* [Aim of the task]
Pictures aside, copy exactly each line from the one that holds "Instruction: Click the" through the last line of the records below.

* [Data]
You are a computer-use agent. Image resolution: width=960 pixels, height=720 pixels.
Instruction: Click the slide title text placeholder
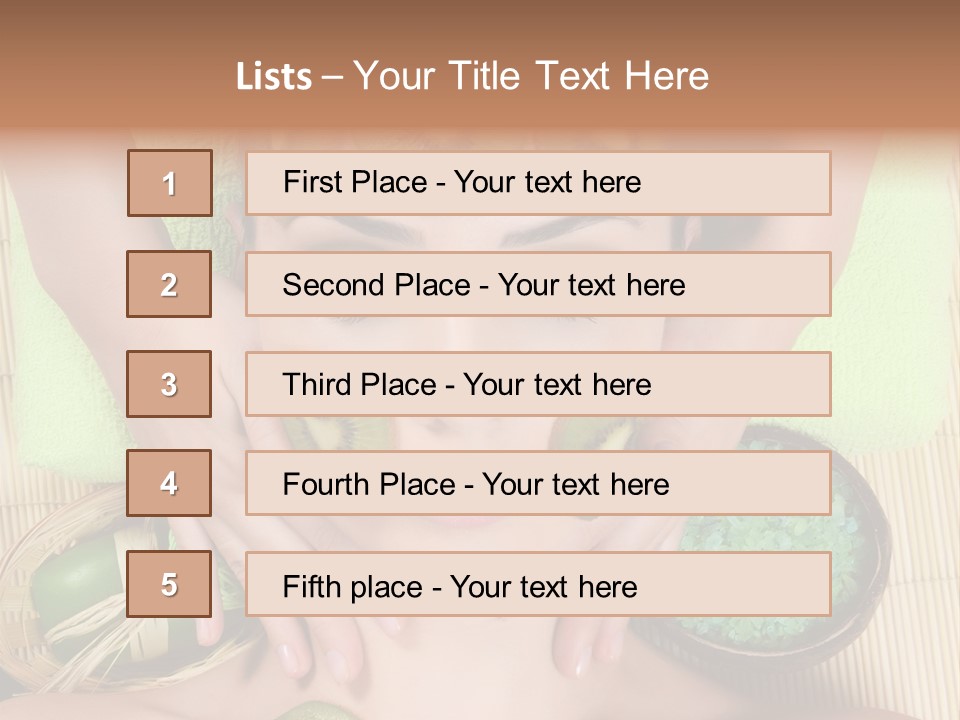coord(472,76)
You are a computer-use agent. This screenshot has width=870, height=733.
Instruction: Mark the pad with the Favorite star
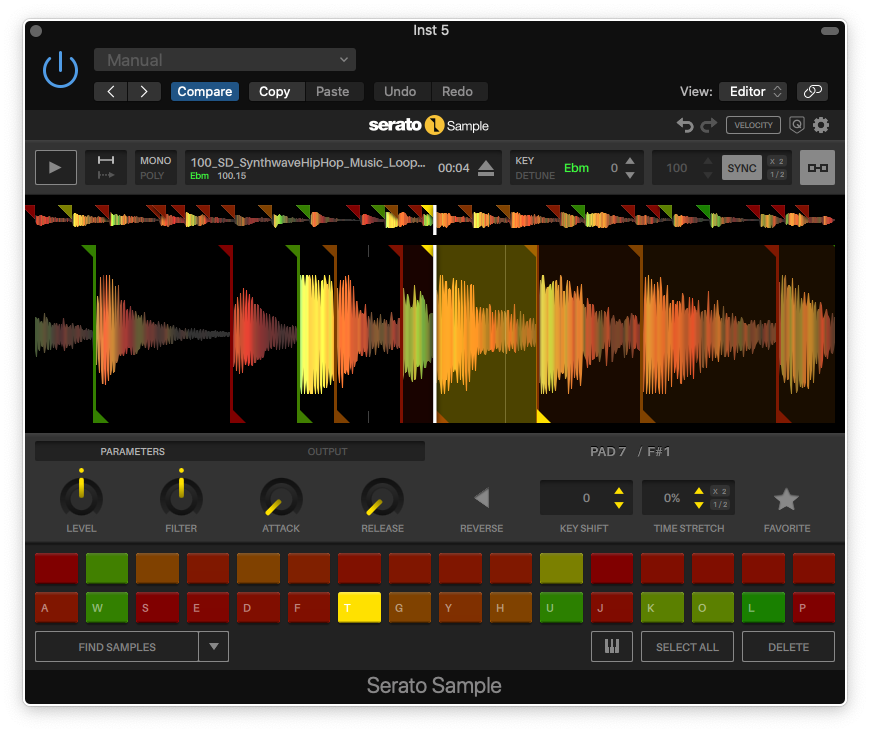click(786, 499)
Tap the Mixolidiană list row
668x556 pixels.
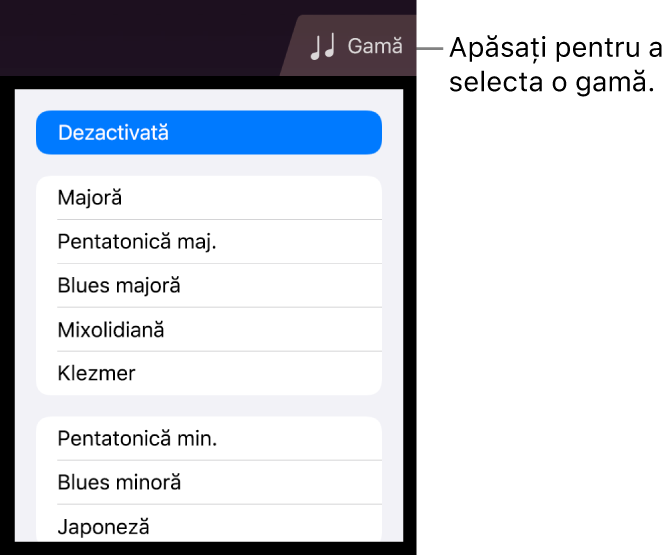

* [Solution below]
Instruction: Click the slide title text placeholder
coord(472,76)
You are a computer-use agent. This screenshot has width=870, height=733.
Instruction: Mark the pad with the Favorite star
click(786, 499)
Tap the Mixolidiană list row
668x556 pixels.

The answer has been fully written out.